Good Legal Research/Writing Advice from Eugene Volokh

UCLA Professor Eugene Volokh recently provided some excellent advice that I highly advise following when citing to legal treatises that have been through multiple editions, and that have had different editors over the years:

I ran across this passage (in a generally very well-done brief), which inadvertently highlights an issue that legal writers — students, lawyers, academics, and judges — should keep in mind:

Justice Story likewise explained in his noted Commentaries that any law dispensing with the requirement that jurors “must unanimously concur in the guilt of the accused before a legal conviction can be had …, may be considered unconstitutional.” 2 Joseph Story, Commentaries on the Constitution § 1779 n.2 (1891) (emphasis in original).
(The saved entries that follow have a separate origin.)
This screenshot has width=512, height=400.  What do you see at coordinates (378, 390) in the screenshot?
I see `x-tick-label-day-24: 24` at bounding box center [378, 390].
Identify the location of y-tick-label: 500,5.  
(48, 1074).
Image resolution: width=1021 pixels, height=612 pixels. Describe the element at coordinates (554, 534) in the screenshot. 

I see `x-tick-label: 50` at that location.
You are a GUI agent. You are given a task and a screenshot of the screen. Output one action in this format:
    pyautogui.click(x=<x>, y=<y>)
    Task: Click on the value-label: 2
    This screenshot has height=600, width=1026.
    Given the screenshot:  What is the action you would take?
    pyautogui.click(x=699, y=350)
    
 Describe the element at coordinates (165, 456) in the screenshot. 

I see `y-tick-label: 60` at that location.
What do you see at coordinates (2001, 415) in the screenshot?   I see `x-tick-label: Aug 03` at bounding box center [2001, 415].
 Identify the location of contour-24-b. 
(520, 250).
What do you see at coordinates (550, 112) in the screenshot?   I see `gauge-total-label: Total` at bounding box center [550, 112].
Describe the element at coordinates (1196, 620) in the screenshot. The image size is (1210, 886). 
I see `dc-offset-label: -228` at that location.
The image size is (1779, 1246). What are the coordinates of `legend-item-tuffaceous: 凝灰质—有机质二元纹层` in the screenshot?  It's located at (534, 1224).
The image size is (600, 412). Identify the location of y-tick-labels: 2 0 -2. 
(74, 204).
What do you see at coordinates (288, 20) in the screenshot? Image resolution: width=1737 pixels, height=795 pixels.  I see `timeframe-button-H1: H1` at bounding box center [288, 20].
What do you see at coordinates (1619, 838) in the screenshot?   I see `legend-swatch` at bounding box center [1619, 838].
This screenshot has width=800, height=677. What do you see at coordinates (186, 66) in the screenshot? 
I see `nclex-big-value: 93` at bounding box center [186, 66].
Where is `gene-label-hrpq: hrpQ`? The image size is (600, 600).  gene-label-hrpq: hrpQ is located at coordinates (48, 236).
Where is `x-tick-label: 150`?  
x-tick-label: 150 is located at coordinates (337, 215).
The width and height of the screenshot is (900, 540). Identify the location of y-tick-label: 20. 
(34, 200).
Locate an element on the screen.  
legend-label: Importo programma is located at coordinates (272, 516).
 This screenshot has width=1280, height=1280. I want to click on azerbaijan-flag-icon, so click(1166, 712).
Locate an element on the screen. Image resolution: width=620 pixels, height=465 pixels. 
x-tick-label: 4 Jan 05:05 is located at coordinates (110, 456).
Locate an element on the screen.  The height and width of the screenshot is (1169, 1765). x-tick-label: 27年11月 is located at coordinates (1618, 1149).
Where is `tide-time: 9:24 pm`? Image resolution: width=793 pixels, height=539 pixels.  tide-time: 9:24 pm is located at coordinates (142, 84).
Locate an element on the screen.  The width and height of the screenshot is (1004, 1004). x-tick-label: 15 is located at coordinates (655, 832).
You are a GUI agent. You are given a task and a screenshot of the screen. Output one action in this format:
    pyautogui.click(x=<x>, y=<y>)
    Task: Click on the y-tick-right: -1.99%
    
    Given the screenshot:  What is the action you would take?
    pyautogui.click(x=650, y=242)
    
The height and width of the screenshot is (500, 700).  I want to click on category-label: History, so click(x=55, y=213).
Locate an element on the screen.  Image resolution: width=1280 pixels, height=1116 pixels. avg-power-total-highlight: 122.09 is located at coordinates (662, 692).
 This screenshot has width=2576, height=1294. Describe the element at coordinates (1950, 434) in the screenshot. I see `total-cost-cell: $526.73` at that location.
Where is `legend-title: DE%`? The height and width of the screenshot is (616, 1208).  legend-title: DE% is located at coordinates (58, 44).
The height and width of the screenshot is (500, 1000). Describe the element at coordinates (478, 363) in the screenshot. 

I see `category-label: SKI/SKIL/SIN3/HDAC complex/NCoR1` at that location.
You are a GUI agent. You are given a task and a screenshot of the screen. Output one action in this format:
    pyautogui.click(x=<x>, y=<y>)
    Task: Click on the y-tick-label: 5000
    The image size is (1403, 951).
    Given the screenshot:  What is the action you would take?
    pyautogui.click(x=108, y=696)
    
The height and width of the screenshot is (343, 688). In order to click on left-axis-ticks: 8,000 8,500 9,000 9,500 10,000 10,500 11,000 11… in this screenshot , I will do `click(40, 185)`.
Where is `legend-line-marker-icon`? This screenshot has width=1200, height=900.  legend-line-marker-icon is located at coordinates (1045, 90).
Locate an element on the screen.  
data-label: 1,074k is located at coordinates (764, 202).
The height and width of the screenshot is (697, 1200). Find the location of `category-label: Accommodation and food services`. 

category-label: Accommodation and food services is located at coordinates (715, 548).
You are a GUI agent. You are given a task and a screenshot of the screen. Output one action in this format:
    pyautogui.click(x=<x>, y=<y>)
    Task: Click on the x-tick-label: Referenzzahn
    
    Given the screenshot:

Justice Story did indeed describe the criminal jury trial as requiring unanimity (though in a slightly less helpful passage). But this item was not in Story’s original treatise; rather, I found it in Thomas Cooley’s fourth (1873) edition of the Commentaries. (Of course, Cooley himself was an influential constitutional commentator.)

But then I looked more closely, and realized that Cooley didn’t write this passage, though he endorsed it. The original appears in the 1858 edition, and was likely added by the editor of that edition, Edmund H. Bennett. So Story didn’t “explain[]” it, and I wouldn’t even say that Cooley explained it (though he did not edit out Bennett’s earlier explanation). The quote does have some authority, both because Bennett was a lawyer of some note (though most of his accomplishments came after the 1858 edition) and because the passage in an edition of Story’s highly influential treatise — even when the passage was not Story’s own — might have helped influence legal thinking during the mid-1800s, including when the Fourteenth Amendment was ratified. But the passage shouldn’t be credited to Story, and any credit to Cooley has to be properly limited.

This is generally quite common in influential legal treatises; they go through many editions, and later editions include material written by people other than the original author. That’s fine when you’re just citing the work for its own value as authority. But if you’re citing the work because of the authoritative status of the person who wrote it, you need to make sure that the quoted material was indeed written by that person and not by a later editor (or even by an earlier editor).

Moral of the story: cite check carefully. Always.